Sunday, July 24, 2011

7 Effective Cardio Workouts


Quick cardio exercises elevate the heart rate in a hurry and cause you to burn a large number of calories. If done on a regular basis, such exercise will enable you to lose weight and will also improve your aerobic capacity. The American College of Sports Medicine recommends 60 to 90 minutes of cardio, five days a week to lose weight. Choose a form that you enjoy and will stick with. Because of the higher intensity of quick cardio exercises, make sure you have your doctor's clearance before attempting them.
Jumping Rope
Jumping rope is a form of plyometric training. Plyometrics are done in a fast, explosive motion. This type of cardio not only burns calories but it also tones the calves, shoulders and upper arms. To jump rope, grab the handles, swing it around your body and hop over it repetitively. Spice up your workouts by doing variations like one foot hops, alternating feet, double swings and twisting hops. Weighted jump ropes are also available. If you use one of these, you will tax your muscles with more emphasis.
Jumping Jacks
Jumping jacks is a calisthenic exercise that elevates your heart rate quickly.
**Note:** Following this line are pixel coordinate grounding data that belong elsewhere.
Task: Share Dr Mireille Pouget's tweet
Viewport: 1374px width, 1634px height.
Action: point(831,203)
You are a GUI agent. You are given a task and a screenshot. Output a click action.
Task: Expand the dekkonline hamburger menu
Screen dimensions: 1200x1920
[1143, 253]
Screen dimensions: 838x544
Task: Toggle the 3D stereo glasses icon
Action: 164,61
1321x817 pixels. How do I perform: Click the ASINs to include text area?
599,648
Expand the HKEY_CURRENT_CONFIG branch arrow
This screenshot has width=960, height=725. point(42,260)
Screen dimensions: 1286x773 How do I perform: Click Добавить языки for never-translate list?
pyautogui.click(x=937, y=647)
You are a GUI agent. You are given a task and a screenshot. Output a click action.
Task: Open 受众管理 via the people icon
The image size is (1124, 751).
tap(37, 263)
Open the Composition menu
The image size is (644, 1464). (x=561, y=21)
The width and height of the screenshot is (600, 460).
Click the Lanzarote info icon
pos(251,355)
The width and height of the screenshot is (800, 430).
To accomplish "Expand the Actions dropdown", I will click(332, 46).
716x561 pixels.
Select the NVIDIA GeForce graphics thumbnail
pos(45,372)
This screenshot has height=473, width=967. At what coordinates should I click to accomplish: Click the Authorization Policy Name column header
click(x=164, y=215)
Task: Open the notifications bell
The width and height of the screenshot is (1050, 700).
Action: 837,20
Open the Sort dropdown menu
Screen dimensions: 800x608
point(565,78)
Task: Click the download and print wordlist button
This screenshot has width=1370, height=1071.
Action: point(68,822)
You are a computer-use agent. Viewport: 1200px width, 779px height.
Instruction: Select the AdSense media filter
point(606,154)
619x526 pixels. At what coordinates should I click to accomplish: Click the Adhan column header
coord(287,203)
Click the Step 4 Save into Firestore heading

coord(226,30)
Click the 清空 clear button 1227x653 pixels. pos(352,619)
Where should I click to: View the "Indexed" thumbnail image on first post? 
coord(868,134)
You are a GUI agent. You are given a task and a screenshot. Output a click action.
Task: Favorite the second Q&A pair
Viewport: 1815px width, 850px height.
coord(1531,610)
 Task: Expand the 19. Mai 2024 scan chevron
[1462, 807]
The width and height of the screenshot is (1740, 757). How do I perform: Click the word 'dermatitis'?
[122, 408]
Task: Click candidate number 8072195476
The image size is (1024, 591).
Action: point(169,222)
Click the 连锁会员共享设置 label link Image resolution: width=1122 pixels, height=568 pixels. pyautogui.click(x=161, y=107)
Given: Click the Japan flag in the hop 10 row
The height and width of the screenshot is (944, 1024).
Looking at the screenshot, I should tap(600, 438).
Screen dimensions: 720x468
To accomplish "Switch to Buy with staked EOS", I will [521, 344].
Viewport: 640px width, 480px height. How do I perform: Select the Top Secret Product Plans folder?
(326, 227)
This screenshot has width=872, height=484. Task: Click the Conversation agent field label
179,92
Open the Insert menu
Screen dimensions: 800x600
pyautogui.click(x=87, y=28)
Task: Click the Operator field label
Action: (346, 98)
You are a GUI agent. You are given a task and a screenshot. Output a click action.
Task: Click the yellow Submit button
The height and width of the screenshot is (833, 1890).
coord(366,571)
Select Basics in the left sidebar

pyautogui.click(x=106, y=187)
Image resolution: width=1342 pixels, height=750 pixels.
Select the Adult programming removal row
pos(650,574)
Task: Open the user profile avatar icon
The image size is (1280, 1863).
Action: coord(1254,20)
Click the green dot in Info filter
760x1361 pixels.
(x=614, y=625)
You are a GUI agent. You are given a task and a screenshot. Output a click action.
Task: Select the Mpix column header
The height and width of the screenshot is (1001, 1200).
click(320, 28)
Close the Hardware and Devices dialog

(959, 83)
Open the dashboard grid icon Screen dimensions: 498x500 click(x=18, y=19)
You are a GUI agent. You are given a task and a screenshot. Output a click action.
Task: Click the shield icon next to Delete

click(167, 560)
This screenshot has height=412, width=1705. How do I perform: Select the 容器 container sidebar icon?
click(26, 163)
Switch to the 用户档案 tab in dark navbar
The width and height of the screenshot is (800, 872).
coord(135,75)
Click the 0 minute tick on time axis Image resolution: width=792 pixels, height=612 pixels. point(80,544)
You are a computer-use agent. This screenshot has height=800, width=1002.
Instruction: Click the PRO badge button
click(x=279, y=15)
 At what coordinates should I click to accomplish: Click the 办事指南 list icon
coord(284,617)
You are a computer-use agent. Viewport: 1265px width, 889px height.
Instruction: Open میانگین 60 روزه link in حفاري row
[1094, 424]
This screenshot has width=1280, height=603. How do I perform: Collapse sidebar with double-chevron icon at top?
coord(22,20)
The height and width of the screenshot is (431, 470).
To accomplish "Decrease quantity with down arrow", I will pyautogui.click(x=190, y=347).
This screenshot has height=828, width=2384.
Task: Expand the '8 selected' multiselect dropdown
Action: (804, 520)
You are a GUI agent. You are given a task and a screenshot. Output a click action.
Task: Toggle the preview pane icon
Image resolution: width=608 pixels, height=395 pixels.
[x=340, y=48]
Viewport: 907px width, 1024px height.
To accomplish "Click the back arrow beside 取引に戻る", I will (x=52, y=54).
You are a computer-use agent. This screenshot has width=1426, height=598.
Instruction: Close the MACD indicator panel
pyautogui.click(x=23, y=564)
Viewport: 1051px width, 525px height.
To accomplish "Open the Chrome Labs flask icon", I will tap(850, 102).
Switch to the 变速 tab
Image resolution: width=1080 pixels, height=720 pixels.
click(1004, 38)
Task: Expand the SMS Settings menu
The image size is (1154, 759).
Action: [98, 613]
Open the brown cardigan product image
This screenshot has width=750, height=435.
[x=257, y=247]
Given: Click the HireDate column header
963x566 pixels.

It also works your legs, glutes and shoulders all at the same time. While standing with your feet together and arms at your sides, jump in the air as you move your arms above your head and together. As you do this, spread your legs out into a wide stance. As soon as your feet touch the ground, quickly spring up and continue this motion. To increase your resistance, wear ankle and wrist weights while jumping.
Power Walking
Power walking is similar to regular walking except you accentuate your movements. Instead of just moving along at a leisure pace, forcefully swing your arms and walk briskly. This added intensity will cause you to work your muscles with more authority and it will also elevate your heart rate to a higher degree.
Running
Running causes more impact on the joints than walking, but it is also more vigorous. To really challenge yourself, perform interval training. This is done by alternating your intensity back and forth from high to low. You can do this on flat ground or incorporate hills into your intervals. Wind sprints are another form of intervals that are short and intense. Run as hard as you can for twenty or more seconds, rest completely for 40 seconds and repeat.
Biking
Biking is a form of cardio done on an outdoor bike, upright stationary bike or recumbent stationary bike. The recumbent bike has a backrest and the pedals are out in front of you. All of these bikes burn calories and tone your glutes, quadriceps, hamstrings and calves.
Stair Climbing
Stair climbing is performed on a stair climber. This cardio machine has a small set of revolving steps that you continuously walk on for the duration of your workout. Not only does it burn calories, but it also taxes your glutes and thighs forcefully. To maximize your workouts, do not lean on the handrails.
Arm Ergometer
Arm ergometry is a type of cardio that only involves the upper body. To operate this machine, sit on the seat, grab the cranks and move them around in a fast, circular motion. The cranks closely resemble regular bicycle cranks.